In a nutshell, yes! It used to be true that it was rare and risky to attempt to put mission critical, latency sensitive commercial applications on NFS. Today I often see customers who have live OLTP applications deployed on gigabit ethernet NAS.
Why is it now possible? A couple of years ago, we asked "what is the performance for commercial apps over NAS?" Our engineering team took a large SMP machine, configured Oracle across NFS on gigabit ethernet and compared it to local file systems. Not surprisingly, the performance was terrible. However, after peeling back the layers, it became quickly apparent that this was a fixable problem. About 12 months later we had Oracle over NFS running at the same throughput as the local SAN connected disks!
It turns out that there wasn't anything wrong with ethernet, IP, or the NFS protocol - rather a few key optimizations in the Solaris NFS client could easily provide database I/O semantics, which work just fine across gigabit ethernet.

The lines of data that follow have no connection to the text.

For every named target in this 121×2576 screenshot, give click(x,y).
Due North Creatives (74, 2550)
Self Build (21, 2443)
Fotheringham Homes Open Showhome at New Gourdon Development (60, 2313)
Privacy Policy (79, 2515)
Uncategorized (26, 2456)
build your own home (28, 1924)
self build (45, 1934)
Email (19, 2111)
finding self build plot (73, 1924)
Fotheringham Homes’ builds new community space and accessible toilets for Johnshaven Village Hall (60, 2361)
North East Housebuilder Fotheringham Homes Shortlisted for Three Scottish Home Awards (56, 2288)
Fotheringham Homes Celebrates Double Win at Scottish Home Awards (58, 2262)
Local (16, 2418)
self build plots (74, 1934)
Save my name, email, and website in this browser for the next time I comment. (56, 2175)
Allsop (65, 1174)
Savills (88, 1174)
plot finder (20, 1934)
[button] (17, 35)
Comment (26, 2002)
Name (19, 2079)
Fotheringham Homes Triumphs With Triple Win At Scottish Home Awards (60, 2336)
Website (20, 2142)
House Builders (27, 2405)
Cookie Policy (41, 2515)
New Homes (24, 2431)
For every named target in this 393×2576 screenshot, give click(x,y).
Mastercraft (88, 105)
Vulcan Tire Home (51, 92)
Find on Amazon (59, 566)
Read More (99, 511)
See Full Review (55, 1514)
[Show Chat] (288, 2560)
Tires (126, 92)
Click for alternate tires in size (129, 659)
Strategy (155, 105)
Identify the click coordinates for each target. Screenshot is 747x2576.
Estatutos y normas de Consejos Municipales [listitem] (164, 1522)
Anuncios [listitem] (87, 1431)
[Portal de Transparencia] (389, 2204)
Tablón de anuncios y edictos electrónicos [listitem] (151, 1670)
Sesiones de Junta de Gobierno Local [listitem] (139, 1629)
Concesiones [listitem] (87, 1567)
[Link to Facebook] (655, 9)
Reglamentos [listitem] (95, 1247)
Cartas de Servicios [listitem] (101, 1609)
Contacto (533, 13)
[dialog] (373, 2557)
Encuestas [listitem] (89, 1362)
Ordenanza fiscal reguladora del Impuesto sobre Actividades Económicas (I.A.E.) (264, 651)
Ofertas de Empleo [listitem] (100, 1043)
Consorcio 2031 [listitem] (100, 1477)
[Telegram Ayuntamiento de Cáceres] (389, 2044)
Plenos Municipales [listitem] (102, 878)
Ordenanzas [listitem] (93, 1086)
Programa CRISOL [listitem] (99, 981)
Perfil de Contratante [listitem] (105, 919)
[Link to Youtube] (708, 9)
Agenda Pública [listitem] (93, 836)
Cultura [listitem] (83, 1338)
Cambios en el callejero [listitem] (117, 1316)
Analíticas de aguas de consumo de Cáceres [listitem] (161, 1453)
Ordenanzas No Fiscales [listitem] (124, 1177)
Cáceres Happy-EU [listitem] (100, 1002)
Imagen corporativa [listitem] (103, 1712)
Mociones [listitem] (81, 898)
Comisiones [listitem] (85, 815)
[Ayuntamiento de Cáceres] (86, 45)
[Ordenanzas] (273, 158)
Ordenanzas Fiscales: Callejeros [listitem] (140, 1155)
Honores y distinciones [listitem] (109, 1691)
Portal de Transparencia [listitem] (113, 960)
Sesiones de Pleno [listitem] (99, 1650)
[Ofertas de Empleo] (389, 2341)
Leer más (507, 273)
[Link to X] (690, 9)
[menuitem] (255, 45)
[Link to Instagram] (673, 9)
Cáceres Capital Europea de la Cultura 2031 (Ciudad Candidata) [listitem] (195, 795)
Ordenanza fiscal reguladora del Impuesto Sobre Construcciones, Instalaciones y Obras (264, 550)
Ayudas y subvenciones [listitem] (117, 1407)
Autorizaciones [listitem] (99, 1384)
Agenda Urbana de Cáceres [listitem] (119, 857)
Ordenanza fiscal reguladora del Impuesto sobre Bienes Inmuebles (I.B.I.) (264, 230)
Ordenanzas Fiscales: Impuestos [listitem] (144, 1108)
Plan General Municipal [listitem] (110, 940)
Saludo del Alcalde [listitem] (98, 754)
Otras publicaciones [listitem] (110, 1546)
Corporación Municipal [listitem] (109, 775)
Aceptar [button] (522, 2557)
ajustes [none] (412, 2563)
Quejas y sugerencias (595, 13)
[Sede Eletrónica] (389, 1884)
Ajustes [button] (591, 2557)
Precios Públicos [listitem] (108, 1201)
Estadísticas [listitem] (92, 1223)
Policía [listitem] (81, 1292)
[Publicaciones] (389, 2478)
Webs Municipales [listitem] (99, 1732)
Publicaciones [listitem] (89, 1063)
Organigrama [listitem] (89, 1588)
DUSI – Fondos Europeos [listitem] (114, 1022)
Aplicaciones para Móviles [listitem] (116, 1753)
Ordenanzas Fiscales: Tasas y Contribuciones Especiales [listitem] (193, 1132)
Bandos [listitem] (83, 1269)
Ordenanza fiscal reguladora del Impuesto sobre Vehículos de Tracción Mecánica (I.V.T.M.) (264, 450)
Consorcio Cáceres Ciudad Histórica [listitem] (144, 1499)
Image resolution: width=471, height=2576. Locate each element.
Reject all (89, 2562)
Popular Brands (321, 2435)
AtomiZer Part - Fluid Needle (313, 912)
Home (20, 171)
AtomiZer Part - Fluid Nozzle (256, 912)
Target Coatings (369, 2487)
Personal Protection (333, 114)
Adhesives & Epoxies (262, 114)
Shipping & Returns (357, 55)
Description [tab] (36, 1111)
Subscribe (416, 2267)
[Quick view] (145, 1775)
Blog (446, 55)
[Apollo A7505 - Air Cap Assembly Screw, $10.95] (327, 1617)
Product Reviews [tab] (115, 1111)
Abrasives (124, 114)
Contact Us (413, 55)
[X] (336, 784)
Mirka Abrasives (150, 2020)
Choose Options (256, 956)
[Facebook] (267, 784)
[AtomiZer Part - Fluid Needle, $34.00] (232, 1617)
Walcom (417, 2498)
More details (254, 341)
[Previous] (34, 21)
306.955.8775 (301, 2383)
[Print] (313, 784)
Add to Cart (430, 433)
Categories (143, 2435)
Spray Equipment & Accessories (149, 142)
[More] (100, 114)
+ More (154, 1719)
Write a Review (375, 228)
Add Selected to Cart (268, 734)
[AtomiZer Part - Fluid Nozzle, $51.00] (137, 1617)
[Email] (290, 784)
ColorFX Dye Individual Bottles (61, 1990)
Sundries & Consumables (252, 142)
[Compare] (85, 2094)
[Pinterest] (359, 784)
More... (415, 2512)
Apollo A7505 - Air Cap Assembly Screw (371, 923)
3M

The latencies were actually better in the NFS case with the new Solaris client. These optimizations are part of the new Solaris 10 NFS clients (both V3 and V4). Some of the changes were also made available in later versions of Solaris 9.
For those who like to see specifics, I'll include some numbers: our Oracle system running an OLTP benchmark was able to deliver equivalent throughput at about 50,000 transactions per minute, with slightly better response times: the transaction response times for both the gigabit ethernet case and local disk case were ~0.3ms. The NFS system actually showed faster I/O response time - iostat reported 7.39ms for the UFS file system, and 7.19ms for the NFS case! The NFS system did however use slightly more host CPU (approx 20%), but this was with a heavy I/O database benchmark -- in reality the overhead is likely to be lower and virtually un-noticable on a real application.
Are you saying NFS is ready for all commercial applications?
While many apps are viable, we still need to correctly look at the application scenario and how it's being deployed. For applications which do small I/Os but are latency sensitive, NFS is now a strong candidate. Common sense prevails for the interconnect however -- if you try and run your database over 10mbit ethernet, you'll see the performance you would expect. A dedicated gigabit ethernet is a good starting point.
That all for this blog essay. We now have quite a bit of performance data comparing local filesystems to NFS for a variety of different commercial workloads -- which I will begin to summarize in a later discussion.